CITY+ is a Chinese business radio station catering primarily to Chinese-speaking PMEBs (Professionals, Managers, Executives and Businessmen) and SMEs in Malaysia. It is owned by Ooga X Sdn Bhd.

== History ==
The radio station started its trial transmission in Kuching from 24 April 2016 to 27 April 2018 on FM 92.5 MHz. This frequency was rebranded as the third Chinese business radio station.

Meanwhile, another trial transmission was aired in Klang Valley on FM 106.0 MHz by launching a transmitter in Bukit Sungai Besi. On 2 May 2017, the radio station was officially launched in these areas. This frequency for Seremban was formerly carried by Red FM before June 2009.

The radio station covers topics of international and local headlines and interviews with corporate personalities. It also covers topics from the corporate, health, automotive and property sectors. During non-DJ hours (midnight to 6am), Chinese independent music from Taiwan, Malaysia, Singapore, Hong Kong and China, as well as English or Japanese songs are aired.

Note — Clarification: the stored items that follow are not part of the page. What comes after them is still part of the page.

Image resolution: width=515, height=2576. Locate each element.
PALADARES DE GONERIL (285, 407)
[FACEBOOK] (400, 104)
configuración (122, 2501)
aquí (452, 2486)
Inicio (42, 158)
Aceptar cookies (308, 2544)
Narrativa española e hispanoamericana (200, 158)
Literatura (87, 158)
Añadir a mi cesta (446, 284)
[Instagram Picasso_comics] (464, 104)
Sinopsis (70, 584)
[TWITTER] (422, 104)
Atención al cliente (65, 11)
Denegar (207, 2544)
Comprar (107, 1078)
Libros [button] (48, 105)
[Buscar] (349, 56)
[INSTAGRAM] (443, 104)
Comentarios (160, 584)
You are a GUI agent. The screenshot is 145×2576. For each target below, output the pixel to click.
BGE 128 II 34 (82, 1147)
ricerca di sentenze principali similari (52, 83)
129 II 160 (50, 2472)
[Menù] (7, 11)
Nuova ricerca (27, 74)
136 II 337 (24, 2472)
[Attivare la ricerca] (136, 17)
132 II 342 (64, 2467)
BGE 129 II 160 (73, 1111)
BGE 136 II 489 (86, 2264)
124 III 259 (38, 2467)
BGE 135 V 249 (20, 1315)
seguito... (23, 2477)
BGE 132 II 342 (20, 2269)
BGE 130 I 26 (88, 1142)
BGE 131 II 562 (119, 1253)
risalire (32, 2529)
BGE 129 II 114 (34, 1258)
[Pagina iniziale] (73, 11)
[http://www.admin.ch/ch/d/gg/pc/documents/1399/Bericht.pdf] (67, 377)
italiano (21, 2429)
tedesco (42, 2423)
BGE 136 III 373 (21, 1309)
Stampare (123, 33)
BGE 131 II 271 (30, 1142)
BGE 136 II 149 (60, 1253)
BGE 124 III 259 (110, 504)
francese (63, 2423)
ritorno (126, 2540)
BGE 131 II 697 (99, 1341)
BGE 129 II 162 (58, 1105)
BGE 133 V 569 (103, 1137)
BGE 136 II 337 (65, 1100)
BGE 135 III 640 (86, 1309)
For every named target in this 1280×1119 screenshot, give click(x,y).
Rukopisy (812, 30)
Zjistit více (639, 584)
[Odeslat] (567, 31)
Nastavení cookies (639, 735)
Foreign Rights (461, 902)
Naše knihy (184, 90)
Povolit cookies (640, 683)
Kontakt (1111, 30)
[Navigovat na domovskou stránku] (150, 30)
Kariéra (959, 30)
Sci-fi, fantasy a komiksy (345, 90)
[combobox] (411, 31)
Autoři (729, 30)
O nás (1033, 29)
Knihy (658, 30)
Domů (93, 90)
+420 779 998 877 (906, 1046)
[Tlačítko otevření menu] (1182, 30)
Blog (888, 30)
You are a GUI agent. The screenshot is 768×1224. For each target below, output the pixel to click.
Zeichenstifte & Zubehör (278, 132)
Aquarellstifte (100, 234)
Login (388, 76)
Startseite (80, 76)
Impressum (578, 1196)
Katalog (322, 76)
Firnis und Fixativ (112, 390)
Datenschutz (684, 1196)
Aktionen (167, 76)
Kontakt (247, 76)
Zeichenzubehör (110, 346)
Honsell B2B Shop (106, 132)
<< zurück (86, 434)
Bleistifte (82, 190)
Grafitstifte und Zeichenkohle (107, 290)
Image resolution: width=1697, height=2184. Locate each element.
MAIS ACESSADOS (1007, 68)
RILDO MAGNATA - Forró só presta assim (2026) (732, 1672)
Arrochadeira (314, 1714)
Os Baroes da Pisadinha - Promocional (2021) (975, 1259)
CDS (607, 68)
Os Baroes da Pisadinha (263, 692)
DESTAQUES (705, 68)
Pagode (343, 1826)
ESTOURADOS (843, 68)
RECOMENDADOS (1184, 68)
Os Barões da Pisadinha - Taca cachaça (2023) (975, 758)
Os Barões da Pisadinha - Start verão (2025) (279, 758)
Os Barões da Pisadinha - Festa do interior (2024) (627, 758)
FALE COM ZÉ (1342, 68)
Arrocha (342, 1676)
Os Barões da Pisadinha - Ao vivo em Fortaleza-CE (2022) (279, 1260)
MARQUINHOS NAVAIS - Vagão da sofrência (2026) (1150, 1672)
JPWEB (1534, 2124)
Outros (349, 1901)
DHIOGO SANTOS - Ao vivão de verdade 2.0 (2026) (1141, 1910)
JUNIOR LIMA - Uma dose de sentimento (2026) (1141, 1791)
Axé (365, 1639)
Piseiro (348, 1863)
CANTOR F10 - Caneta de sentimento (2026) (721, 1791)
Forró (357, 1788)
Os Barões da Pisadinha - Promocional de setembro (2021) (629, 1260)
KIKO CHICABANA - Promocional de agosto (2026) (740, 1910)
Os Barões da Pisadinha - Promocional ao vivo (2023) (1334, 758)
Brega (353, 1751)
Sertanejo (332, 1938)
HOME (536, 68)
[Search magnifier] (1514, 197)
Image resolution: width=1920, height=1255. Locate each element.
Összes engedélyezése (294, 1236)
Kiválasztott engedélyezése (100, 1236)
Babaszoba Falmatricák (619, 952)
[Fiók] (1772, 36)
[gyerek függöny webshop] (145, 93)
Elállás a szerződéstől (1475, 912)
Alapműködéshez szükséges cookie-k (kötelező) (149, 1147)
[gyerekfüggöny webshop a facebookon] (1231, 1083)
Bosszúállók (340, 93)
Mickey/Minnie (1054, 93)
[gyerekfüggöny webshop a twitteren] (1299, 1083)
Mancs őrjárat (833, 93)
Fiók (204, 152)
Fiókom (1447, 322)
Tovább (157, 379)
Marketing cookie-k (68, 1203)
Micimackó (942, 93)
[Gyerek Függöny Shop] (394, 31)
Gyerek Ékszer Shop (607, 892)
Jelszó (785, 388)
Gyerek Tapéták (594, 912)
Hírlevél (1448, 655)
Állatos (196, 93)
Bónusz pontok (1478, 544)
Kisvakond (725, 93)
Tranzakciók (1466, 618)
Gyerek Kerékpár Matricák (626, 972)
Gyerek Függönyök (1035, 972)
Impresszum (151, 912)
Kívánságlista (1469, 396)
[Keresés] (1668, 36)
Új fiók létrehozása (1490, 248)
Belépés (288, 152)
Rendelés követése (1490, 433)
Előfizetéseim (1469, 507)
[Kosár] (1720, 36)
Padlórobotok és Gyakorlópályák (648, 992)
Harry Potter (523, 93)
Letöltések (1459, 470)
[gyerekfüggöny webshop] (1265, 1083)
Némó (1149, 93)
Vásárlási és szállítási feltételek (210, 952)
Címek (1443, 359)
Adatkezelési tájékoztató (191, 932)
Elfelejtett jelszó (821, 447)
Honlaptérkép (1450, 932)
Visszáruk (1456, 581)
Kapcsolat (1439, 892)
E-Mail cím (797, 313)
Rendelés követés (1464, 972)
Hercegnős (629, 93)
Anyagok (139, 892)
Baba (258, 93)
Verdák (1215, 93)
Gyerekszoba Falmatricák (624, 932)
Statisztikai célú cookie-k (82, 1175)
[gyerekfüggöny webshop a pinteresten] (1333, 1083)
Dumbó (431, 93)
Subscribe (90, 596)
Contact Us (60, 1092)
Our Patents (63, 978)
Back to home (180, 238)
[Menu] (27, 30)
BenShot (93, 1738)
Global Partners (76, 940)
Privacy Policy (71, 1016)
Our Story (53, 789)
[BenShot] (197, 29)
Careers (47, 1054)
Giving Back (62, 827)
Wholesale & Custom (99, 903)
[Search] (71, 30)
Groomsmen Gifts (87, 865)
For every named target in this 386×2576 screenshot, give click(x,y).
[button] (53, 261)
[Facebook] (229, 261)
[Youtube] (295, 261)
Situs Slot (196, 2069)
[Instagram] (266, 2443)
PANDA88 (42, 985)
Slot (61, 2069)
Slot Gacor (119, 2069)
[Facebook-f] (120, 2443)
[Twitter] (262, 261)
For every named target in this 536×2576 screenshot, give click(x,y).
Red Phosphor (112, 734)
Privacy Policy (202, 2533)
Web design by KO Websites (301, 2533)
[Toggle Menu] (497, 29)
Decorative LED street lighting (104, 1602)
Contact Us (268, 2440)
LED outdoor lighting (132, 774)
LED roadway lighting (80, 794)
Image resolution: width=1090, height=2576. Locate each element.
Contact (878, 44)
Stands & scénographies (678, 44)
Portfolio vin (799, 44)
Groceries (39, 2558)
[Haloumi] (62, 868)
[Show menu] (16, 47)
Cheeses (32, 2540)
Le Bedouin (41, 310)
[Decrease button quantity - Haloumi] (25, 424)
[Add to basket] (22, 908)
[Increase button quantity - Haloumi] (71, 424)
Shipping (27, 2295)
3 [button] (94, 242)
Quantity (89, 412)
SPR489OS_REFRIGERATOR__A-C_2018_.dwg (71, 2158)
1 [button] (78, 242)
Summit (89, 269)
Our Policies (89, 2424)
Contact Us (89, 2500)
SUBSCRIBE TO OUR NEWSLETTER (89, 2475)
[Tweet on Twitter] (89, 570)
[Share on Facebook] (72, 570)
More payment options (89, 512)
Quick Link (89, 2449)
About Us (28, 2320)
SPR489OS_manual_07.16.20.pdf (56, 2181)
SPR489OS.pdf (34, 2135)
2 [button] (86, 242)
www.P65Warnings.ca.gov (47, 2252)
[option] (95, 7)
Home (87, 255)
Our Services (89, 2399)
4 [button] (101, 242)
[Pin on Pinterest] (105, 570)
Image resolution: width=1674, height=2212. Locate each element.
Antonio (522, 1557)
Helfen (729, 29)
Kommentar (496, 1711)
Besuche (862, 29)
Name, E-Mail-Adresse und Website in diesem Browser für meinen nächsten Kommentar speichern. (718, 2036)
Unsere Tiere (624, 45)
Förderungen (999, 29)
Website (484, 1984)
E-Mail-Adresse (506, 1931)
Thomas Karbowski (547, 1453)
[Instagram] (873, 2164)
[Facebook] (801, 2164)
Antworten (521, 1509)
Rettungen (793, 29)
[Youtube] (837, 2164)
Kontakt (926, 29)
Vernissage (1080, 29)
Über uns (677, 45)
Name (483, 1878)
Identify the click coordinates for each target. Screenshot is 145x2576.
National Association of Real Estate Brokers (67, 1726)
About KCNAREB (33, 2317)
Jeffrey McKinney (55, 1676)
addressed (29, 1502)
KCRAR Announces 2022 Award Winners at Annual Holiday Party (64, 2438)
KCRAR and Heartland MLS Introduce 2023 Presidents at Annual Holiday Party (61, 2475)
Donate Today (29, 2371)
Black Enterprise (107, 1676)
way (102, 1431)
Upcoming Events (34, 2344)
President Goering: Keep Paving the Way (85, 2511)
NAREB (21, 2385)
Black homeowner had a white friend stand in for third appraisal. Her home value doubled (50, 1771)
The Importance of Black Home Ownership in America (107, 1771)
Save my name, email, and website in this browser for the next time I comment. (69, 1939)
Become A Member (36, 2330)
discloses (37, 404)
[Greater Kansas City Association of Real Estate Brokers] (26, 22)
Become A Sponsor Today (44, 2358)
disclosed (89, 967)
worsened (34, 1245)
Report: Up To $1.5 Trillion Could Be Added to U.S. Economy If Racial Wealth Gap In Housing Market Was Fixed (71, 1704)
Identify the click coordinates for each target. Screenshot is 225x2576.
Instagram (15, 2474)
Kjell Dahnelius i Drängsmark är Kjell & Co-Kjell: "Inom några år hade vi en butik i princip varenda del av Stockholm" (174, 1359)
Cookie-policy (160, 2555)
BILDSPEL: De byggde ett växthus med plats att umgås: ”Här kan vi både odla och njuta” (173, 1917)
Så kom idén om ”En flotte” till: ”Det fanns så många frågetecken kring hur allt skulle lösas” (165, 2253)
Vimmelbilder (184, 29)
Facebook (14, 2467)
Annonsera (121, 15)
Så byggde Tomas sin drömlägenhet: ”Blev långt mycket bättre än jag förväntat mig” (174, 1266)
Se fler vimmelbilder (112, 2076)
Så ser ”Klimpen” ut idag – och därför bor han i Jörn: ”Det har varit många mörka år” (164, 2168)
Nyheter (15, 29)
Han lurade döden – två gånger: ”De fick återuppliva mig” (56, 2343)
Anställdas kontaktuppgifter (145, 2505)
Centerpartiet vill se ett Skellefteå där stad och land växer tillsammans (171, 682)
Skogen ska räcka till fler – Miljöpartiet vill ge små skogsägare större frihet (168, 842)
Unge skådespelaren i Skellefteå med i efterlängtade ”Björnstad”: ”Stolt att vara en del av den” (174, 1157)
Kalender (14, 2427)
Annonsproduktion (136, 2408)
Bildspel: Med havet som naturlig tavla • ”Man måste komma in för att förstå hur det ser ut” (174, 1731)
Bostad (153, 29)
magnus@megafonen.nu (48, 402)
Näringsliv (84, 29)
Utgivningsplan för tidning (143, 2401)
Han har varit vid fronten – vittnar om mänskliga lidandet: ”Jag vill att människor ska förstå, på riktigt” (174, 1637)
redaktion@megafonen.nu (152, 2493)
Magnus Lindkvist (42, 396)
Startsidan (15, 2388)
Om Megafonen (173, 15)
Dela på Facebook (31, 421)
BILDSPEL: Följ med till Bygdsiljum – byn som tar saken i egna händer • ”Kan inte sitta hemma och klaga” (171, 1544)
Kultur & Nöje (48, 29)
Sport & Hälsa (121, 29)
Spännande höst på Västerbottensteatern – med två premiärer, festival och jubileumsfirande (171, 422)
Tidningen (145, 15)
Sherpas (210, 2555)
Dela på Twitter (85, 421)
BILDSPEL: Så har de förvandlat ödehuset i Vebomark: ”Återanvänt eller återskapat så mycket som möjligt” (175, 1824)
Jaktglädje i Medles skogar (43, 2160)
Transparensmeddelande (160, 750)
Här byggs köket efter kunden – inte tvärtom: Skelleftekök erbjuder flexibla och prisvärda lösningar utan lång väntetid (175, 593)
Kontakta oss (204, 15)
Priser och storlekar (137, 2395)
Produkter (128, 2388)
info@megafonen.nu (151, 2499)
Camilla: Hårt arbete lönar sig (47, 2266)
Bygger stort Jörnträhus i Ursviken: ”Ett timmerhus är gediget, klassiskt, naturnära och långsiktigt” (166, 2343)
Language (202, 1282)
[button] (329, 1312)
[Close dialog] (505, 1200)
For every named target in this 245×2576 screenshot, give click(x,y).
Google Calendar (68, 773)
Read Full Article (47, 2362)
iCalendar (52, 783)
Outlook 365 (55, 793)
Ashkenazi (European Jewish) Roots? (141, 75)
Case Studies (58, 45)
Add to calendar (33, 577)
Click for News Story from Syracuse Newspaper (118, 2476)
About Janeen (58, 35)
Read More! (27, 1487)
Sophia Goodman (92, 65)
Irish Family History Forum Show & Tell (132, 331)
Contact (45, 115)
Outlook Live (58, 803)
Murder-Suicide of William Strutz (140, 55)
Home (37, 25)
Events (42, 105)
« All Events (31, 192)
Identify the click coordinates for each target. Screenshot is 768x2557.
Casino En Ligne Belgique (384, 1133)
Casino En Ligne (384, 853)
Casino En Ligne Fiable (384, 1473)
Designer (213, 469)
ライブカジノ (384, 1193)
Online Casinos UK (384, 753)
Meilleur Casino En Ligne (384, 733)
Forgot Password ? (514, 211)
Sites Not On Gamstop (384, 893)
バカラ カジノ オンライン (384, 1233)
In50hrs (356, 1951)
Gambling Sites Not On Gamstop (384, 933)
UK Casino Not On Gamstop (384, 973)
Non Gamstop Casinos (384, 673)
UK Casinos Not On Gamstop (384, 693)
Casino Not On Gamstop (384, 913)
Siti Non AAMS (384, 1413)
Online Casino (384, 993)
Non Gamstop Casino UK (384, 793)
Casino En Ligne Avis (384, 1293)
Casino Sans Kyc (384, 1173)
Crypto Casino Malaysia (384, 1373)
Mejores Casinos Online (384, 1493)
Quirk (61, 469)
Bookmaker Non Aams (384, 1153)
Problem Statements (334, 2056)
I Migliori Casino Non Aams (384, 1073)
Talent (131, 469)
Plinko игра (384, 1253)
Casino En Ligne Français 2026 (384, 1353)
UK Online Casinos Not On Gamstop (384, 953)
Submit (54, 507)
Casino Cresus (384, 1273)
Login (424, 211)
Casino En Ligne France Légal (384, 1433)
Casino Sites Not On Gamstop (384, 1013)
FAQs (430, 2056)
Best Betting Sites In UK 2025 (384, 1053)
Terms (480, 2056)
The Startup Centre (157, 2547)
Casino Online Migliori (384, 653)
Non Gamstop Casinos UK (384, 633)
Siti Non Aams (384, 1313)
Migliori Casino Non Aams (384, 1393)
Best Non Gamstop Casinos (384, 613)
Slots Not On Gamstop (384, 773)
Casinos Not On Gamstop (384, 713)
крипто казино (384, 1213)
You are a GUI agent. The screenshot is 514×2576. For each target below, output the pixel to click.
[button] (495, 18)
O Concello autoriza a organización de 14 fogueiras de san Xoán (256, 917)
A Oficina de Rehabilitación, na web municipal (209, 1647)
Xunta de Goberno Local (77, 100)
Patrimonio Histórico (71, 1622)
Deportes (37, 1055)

On 1 April 2020, CITYPlus FM ceased transmission in Kuching, Sarawak through the frequency on FM 92.5 MHz which transmitted from Bukit Djin to Bukit Antu and it was replaced by kupikupifm on 9 June 2023.

From 13 February to 3 September 2026, CITYPlus FM temporary suspended transmission in Seremban, Negeri Sembilan on FM 106.0 MHz which transmitted from Bukit Sungai Besi. But, streaming over the internet will continue at least April 2026.